Protracted Acute Hypervolemic Hypernatremia Unmasked After Vasopressin Therapy: Case Report, Literature Review, and Proposed Algorithmic Approach

Abstract

Acute hypervolemic hypernatremia (HHN) is the most common form of hypernatremia in critical care settings. Previous reports implicated acute kidney injury and vasopressin withdrawal-induced central diabetes insipidus. We present the case of a 52-year-old woman who developed HHN after treatment of septic shock due to complicated bowel perforation. After discontinuation of a 30-hour infusion of vasopressin analog, the patient manifested hypernatremia (150 to 156 mEq/L, equivalent to mmol/L) with hyponatriuria (49 mEq/L), hypoosmotic urine (163 mOsm/L), and polyuria (6.9 L/day) in a setting of cumulative positive fluid balance of 20.1 L. A trial of desmopressin yielded incomplete urinary concentration suggestive of renal resistance to desmopressin likely due to fluid overload.
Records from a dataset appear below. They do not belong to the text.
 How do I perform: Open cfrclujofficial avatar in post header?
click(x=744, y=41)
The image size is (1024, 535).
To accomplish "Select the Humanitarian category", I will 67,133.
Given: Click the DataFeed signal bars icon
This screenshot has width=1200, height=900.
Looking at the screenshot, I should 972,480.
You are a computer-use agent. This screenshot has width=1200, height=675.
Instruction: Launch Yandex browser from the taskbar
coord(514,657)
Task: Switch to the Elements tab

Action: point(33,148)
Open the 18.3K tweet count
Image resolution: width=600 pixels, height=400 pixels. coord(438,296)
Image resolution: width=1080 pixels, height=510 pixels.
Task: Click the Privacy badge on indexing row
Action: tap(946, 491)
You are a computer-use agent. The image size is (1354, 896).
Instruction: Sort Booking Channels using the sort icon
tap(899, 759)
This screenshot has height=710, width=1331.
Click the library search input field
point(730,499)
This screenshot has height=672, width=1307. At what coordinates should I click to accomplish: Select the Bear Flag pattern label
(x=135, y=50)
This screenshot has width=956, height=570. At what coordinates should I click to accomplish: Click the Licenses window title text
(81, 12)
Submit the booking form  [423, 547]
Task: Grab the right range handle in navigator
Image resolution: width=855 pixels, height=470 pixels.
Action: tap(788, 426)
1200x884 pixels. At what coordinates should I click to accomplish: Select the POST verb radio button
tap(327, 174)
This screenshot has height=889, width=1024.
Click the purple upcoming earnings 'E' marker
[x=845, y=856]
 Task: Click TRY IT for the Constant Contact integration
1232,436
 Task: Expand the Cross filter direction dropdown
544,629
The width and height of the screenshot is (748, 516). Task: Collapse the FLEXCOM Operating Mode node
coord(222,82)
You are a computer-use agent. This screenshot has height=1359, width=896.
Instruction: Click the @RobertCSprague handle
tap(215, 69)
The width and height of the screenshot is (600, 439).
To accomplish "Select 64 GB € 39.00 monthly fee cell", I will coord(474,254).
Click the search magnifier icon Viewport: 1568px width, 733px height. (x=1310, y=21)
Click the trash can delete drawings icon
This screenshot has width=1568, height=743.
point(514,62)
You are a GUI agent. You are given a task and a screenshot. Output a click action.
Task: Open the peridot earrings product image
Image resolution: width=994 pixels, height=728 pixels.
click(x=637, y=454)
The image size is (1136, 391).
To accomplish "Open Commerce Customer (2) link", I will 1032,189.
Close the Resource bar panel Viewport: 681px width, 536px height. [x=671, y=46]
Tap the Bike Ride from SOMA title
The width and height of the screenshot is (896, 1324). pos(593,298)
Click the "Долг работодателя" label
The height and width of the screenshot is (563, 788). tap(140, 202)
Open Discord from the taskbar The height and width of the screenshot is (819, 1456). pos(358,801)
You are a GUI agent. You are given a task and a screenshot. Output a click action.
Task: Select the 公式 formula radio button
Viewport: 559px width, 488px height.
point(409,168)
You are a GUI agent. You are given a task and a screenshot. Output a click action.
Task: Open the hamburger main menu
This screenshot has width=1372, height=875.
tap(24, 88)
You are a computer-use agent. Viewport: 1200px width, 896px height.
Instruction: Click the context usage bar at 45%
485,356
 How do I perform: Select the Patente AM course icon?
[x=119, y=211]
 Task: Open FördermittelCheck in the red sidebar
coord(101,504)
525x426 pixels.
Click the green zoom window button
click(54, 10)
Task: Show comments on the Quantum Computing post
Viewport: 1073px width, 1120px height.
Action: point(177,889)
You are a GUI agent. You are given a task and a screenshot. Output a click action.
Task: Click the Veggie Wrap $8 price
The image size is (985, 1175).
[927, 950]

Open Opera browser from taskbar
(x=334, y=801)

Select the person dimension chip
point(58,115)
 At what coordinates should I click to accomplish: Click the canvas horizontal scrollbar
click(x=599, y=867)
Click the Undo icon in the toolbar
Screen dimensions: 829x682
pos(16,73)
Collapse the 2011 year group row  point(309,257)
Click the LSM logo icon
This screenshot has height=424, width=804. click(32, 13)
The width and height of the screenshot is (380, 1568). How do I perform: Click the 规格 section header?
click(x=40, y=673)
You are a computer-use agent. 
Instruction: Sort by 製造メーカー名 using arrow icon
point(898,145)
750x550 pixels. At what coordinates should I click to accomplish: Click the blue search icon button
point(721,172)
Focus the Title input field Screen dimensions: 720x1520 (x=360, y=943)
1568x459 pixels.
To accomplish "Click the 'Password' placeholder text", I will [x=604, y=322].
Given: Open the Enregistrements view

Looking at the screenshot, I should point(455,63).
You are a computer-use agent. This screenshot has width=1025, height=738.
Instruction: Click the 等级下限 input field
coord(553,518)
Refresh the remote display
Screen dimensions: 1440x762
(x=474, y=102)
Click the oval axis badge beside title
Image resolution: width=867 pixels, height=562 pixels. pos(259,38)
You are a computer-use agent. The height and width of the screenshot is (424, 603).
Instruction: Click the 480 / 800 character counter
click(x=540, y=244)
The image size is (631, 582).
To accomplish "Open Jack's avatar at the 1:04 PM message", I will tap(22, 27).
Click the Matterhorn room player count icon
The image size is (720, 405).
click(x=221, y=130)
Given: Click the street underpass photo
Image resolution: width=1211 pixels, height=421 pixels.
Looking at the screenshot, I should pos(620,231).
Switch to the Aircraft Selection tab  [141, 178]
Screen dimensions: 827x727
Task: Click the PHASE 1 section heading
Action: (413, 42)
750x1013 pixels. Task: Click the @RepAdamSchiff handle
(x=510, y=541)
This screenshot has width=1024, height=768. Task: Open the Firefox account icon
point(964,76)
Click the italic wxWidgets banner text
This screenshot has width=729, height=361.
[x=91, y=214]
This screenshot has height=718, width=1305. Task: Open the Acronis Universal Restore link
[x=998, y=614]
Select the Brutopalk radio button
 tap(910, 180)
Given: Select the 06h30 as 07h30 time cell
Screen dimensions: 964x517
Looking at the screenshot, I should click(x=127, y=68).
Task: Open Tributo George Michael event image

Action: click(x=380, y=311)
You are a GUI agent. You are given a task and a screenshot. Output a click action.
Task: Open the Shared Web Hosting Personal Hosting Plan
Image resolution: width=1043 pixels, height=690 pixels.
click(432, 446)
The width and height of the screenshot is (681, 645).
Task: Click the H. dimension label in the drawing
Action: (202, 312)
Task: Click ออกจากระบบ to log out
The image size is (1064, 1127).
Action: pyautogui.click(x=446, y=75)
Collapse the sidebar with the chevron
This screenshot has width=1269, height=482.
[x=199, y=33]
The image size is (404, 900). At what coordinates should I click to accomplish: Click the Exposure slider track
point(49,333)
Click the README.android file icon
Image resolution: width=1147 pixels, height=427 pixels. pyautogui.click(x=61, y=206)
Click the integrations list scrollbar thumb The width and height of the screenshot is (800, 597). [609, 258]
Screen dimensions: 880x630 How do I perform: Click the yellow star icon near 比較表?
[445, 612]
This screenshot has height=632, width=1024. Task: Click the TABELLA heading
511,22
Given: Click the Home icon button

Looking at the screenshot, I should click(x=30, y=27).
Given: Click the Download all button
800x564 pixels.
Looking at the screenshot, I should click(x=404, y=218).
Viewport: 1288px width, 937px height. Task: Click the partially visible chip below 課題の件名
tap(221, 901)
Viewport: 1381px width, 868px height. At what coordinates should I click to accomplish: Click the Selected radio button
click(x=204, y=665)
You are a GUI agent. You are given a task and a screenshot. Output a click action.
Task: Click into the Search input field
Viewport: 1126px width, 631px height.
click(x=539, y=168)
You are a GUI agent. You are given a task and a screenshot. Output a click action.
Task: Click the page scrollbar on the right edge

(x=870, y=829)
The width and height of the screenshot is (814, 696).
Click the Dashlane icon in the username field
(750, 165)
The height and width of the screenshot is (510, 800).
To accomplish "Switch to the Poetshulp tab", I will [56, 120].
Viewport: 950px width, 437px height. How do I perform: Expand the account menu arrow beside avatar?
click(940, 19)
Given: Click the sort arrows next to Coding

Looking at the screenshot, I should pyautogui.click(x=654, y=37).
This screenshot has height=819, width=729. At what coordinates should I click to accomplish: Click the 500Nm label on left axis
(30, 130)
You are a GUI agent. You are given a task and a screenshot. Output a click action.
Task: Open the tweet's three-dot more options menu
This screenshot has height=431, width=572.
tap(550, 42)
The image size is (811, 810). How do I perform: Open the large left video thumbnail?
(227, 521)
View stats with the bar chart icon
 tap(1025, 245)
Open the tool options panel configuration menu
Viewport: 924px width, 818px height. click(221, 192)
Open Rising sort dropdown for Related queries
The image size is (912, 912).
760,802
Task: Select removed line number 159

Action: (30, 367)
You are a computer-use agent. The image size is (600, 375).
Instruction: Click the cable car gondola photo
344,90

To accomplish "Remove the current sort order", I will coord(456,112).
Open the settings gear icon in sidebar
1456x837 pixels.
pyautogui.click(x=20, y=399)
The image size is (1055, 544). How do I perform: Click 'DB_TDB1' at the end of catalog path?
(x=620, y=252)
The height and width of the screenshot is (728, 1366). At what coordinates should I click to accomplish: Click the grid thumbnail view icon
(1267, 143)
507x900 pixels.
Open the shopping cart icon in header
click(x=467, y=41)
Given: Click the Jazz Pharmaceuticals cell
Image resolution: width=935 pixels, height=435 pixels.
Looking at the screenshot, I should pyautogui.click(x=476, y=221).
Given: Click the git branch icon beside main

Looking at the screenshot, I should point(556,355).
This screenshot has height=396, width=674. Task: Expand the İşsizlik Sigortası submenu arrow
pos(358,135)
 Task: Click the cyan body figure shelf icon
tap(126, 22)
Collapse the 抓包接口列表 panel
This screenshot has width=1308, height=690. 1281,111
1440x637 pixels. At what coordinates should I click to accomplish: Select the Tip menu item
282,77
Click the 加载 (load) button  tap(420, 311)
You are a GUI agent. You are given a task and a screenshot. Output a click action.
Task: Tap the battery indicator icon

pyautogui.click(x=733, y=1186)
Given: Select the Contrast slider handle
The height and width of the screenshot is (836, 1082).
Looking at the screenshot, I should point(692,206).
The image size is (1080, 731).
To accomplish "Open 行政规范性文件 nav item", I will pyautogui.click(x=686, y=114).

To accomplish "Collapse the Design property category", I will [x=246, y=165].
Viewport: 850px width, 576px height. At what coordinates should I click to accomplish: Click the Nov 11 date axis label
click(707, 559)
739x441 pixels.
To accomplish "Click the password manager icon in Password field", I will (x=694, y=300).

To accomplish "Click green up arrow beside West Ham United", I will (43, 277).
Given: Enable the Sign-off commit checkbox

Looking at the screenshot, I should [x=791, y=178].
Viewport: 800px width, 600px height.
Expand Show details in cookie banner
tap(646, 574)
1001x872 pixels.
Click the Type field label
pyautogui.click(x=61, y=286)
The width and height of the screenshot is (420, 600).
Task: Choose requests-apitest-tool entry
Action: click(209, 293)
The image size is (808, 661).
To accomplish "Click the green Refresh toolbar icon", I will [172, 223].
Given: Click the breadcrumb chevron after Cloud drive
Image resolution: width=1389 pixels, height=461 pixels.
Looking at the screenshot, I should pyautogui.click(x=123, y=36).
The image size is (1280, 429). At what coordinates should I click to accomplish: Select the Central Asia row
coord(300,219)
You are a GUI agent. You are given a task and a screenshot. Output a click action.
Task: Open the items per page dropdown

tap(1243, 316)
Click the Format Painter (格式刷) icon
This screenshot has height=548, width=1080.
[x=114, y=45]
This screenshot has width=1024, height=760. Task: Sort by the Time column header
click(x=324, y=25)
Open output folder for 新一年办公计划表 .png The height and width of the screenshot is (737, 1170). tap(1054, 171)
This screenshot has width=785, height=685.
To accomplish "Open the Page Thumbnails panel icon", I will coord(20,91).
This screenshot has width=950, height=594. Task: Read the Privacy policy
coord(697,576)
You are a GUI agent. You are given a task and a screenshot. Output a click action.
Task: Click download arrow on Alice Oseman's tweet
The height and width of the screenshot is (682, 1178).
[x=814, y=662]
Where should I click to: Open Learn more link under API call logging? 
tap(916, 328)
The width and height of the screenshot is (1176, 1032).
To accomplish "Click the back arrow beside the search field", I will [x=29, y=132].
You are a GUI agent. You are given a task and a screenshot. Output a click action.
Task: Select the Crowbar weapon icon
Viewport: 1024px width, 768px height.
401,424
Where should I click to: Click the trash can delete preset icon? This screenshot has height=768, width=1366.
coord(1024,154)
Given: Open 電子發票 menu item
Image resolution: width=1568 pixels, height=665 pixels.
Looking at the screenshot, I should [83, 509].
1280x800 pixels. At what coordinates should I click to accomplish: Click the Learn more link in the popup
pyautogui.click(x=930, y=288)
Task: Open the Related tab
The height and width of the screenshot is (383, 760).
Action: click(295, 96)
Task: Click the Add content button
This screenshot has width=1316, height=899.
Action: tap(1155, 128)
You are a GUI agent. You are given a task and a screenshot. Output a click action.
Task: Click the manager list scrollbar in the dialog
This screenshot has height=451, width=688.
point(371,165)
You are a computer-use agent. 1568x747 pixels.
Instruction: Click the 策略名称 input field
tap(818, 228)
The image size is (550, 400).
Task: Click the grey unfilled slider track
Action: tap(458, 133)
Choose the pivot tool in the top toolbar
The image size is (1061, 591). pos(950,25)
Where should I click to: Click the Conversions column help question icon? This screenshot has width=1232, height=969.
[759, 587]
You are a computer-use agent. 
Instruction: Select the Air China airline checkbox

Despite positive water balance, her urine sodium was low at 36 to 49 mEq/L compared to serum sodium of 152 to 156 mEq/L. The hypernatremia with polyuria persisted for 16 days and resolved after treatment of the positive cumulative water balance (with controlled diuresis prioritizing natriuresis). HHN may result in insufficient urine sodium clearance. We propose modifying the diagnostic/treatment algorithm by including HHN in a critical care setting, and recommending judicious administration of a loop diuretic to prioritize natriuria in hypernatremia with extreme cumulative fluid overload.